Чтение онлайн

ЖАНРЫ

Шрифт:

По возвращении Ришелье в его резиденцию, Малый Люксембург, кардинал де ла Валетт посоветовал ему не исчезать с глаз королевы. В противном случае, сказал он, Людовик вскоре забудет о нем и подпадет под влияние врагов. Предостережение оказалось излишним, так как король вызвал Ришелье к себе в Версаль. Это было несколько необычно, ибо Версаль по тем временам был всего лишь скромным деревенским домом, где король подчас искал спасения от государственных дел — заседания совета никогда там не проводились. Приехав туда вечером того же дня, Ришелье пал к ногам Людовика и поблагодарил его, назвав «лучшим из всех государей». Со своей стороны, король назвал кардинала «самым законопослушным и преданным слугой в мире». Он осудил как низкую интригу отношение к нему матери и пообещал защитить кардинала от происков врагов.
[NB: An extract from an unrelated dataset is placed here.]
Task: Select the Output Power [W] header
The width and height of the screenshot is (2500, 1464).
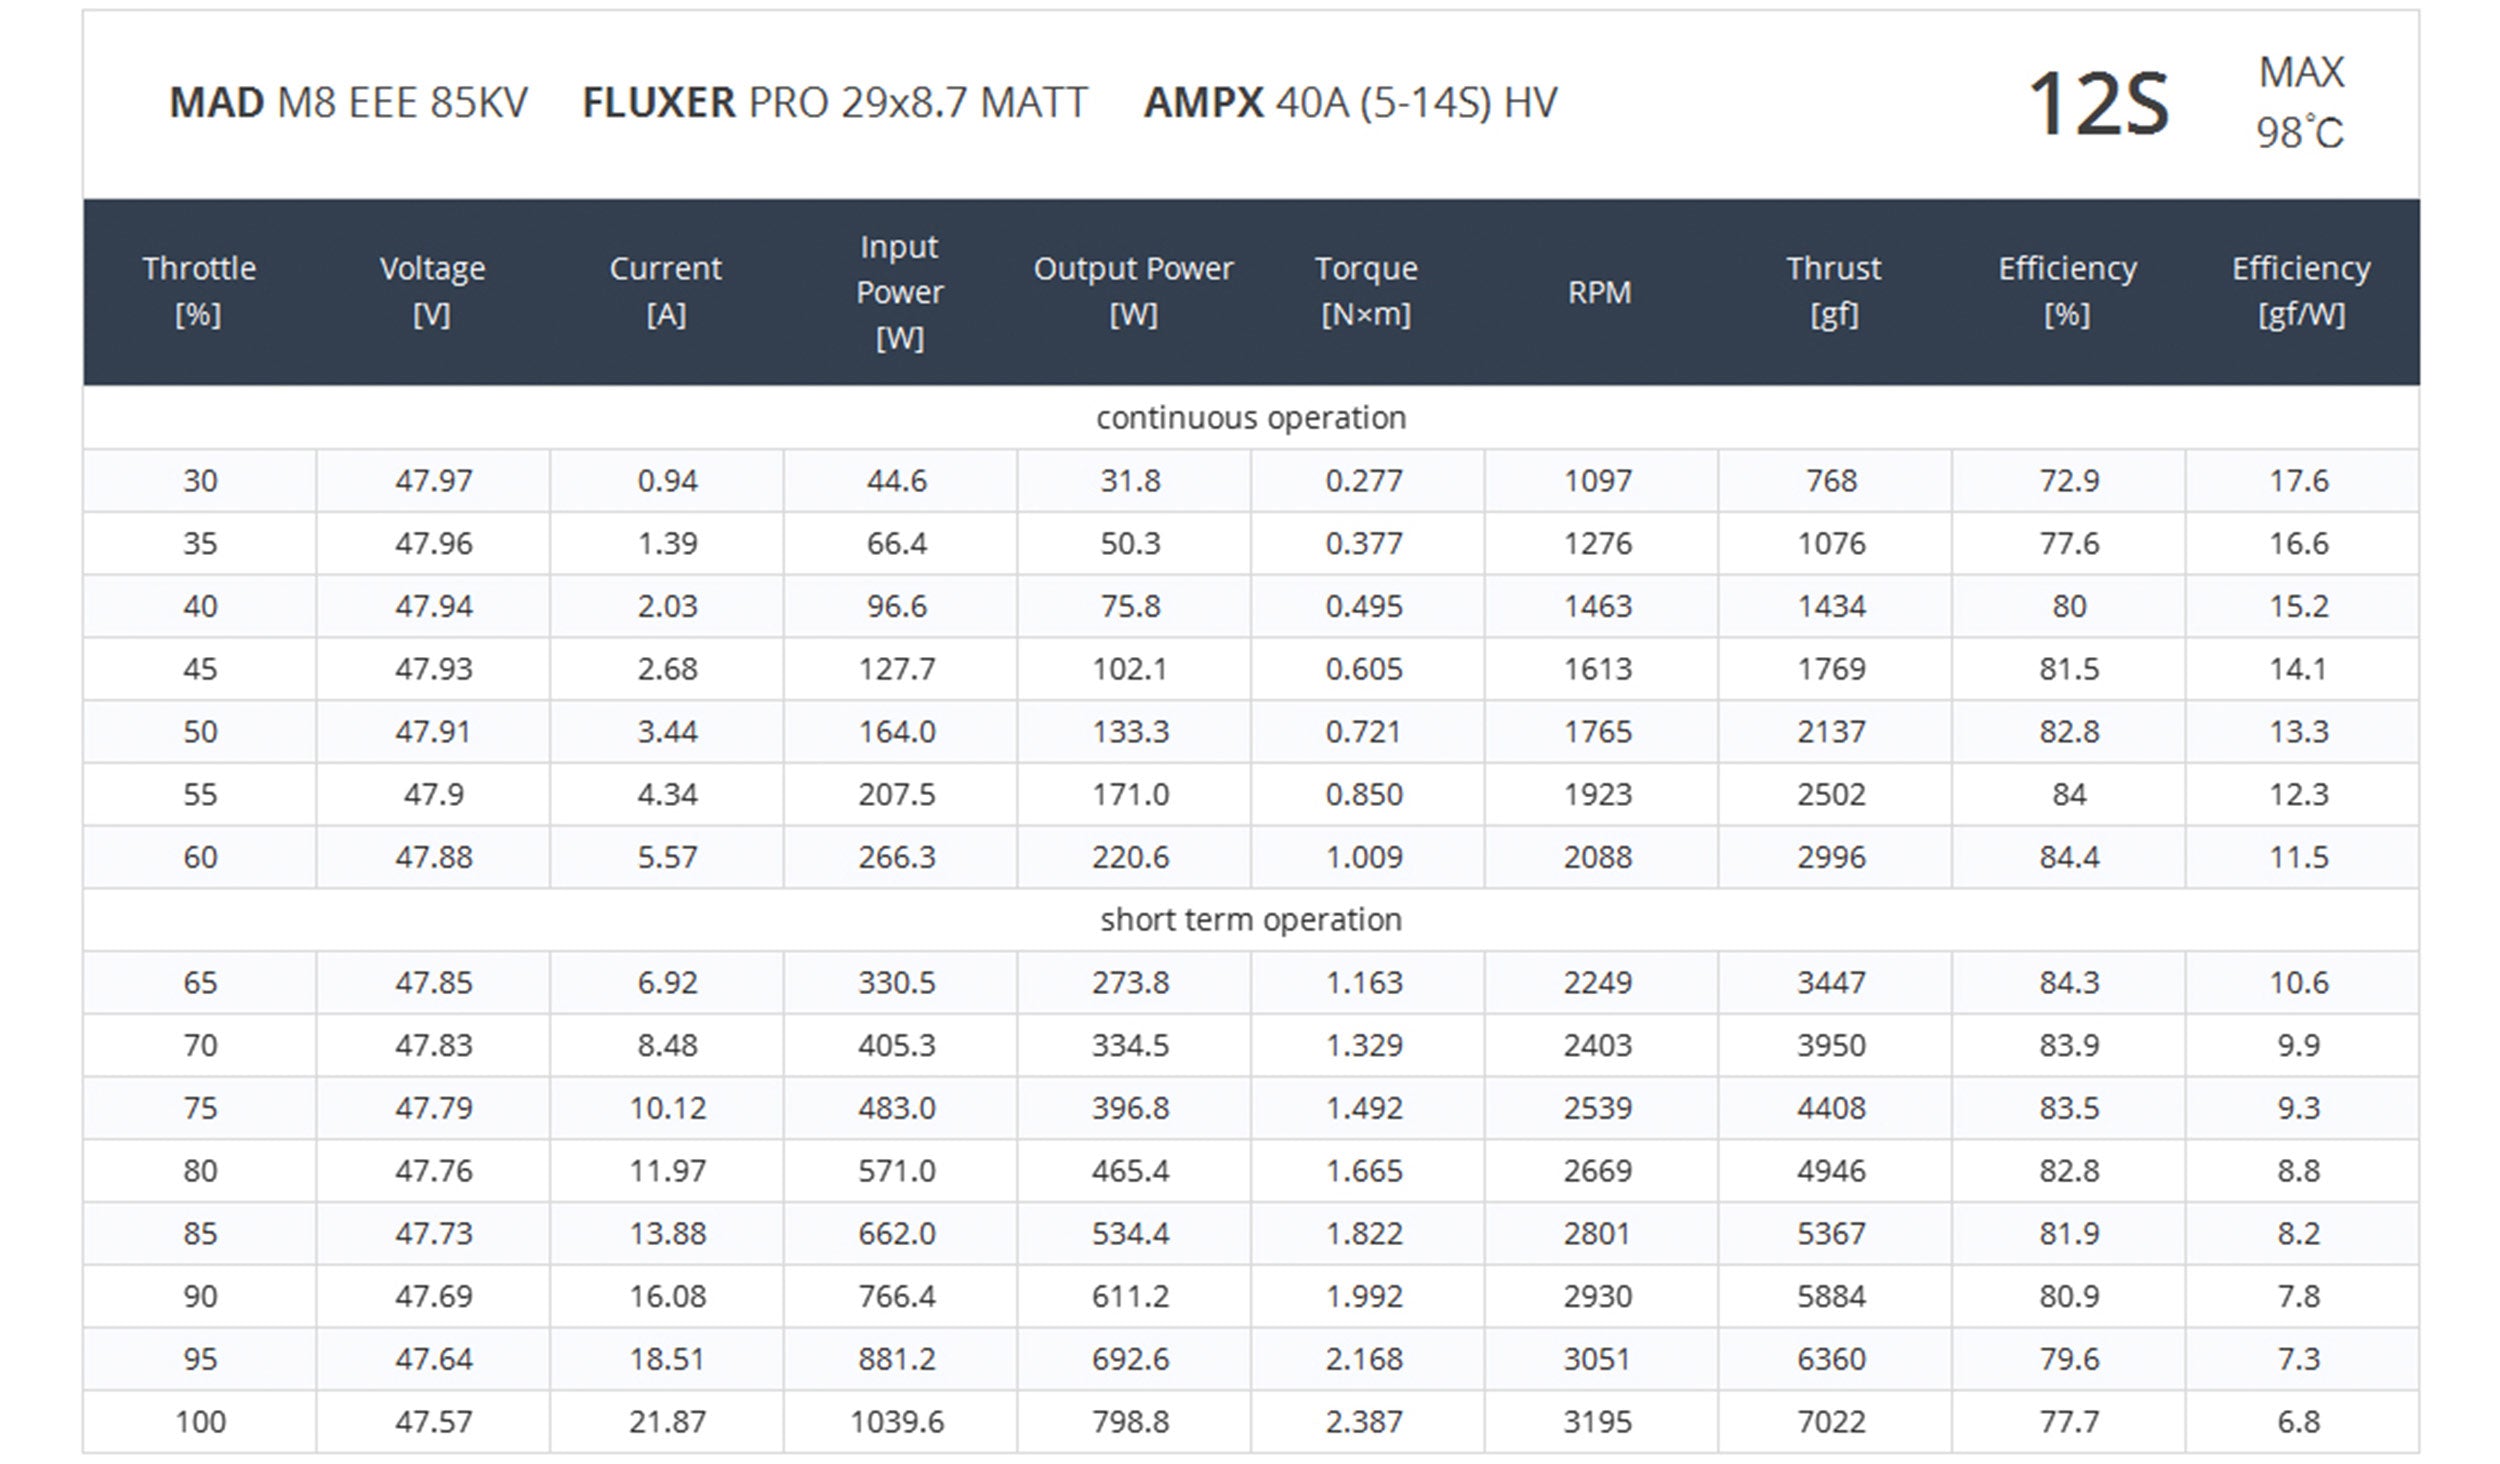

Предоставив ему комнату в своем доме, Людовик отпустил придворных и оставался с кардиналом один на один в течение четырех часов. Суть их разговора известна, так как Ришелье сообщил о нем двум своим приближенным. Он вновь заявил о намерении уйти в отставку, но король даже не стал слушать. «Я категорически Вам повелеваю, — сказал он, — остаться и продолжить управлять моими делами; это мое окончательное решение». В тот же вечер, но чуть позже, Людовик

председательствовал на заседании совета. Всем бросилось в глаза отсутствие Марильяка, которому в отличие от его коллег было приказано приехать в Глатиньи — деревню неподалеку от Версаля. Догадавшись, что это означает, он сжег свои бумаги той же ночью. На заседании совета Людовик объявил об отставке Марильяка и о передаче должности хранителя печати господину де Шатонефу, одному из близких Ришелье лиц. Вскоре после этого Марильяк был арестован и отправлен в тюрьму в Кан. Позже его перевели в тюрьму Шатодена, где он и умер в 1632 году. Тем временем в Италию был отправлен приказ об аресте его брата, маршала де Марильяка, которого в конце концов отдали под суд и казнили.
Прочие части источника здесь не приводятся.